Question

Day 1, You have isolated DNA from 30 individuals and performed restriction enzyme digestion. You have loaded the product and run the gel electrophoresis following the instruction properly. You expected to see DNA bands after the procedure is completed, like figure A, but after the completion of the run your gel looks like figure B. You did not see any DNA band. You were so upset, but your lab partner fixed the problem and your gel looked like figure A. What did he/she do?

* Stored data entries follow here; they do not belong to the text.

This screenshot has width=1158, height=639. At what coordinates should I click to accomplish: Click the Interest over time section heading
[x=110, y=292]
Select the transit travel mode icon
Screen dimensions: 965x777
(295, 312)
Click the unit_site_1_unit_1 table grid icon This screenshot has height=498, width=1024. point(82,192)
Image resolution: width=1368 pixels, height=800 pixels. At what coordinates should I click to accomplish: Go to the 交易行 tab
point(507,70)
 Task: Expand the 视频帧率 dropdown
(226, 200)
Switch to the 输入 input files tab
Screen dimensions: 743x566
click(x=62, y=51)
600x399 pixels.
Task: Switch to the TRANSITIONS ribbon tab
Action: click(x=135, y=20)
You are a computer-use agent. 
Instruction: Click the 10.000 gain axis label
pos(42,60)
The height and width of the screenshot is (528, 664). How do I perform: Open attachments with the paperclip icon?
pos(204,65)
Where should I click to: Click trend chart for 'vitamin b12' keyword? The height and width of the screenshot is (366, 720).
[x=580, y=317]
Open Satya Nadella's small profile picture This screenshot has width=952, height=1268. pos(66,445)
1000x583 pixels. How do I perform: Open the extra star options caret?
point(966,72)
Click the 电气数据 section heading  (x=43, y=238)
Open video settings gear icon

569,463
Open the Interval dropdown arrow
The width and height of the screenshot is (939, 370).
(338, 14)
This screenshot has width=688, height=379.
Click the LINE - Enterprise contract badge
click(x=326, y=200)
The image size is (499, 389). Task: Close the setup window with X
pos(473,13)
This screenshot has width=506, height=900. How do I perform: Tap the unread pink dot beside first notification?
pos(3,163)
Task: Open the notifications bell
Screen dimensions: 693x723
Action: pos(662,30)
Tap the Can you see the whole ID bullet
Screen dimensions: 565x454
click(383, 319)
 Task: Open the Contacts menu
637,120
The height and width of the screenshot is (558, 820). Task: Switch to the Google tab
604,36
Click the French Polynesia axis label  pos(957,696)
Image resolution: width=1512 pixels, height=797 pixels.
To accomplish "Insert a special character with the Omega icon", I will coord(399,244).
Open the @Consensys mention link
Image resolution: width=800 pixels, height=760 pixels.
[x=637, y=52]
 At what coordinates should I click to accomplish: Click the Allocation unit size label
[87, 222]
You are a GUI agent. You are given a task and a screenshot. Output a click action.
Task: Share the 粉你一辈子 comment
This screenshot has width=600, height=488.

Day 2, You repeated the experiment. You know that you have loaded the DNA samples and ran it for 30 minutes as instructed and observed the gel, as you should. But you don’t see any DNA band. You asked your friend to help. He/she told you that you will need to cast a new gel and run the samples again. What might have gone wrong this time?

Answer 1

DAY 1 : ​​​​​​

We cannot simply observe the DNA bands. That's why EtBr is added to the casting gel. EtBr is a intercalating agent which is generally used as a fluorescent tag. EtBr binds with the DNA and make the DNA bands visible under UV light. So, after completion of running the gel, the gel should be observed under the UV transilluminator with UV spectra. Only then the gel will look like figure A.

DAY 2 :

There may be a few reasons due to which you didn't see any DNA band on the second day. First of all, you have to add bromophenol blue or other such gel loading dye in the sample. It will help you to monitor the progression of the band through the gel. Stop the process before the band reaches near the other end of the gel. Secondly, remember to add EtBr during casting the gel. It will help you to visualise DNA bands under UV transilluminator. If you did all these steps correctly then the problem lies anywhere else. During connecting the plugs of power supply unit with electrophoretic chamber, put it in your mind that DNA is negatively charged, so it will migrate towards anode. So, you have to put the casted gel in such a way so that the wells would be placed near to the cathode, means opposite to anode. If you place it in wrong direction, the sample DNA will run out of the gel in opposite direction. And maintain the voltage of the power supply unit correctly. Voltage depends on the time of sample you're running and the thickness and fragility of the gel. Higher voltage can break the gel apart, whereas lower voltage can results in not moving the DNA out of the gel. And an another thing, always maintain the concentration of agarose in the gel according to the type of sample. Concentration will vary for plasmid DNA and genomic DNA according to their molecular size. Low concentration of gel can cause the DNA to run out of the gel before the process ends.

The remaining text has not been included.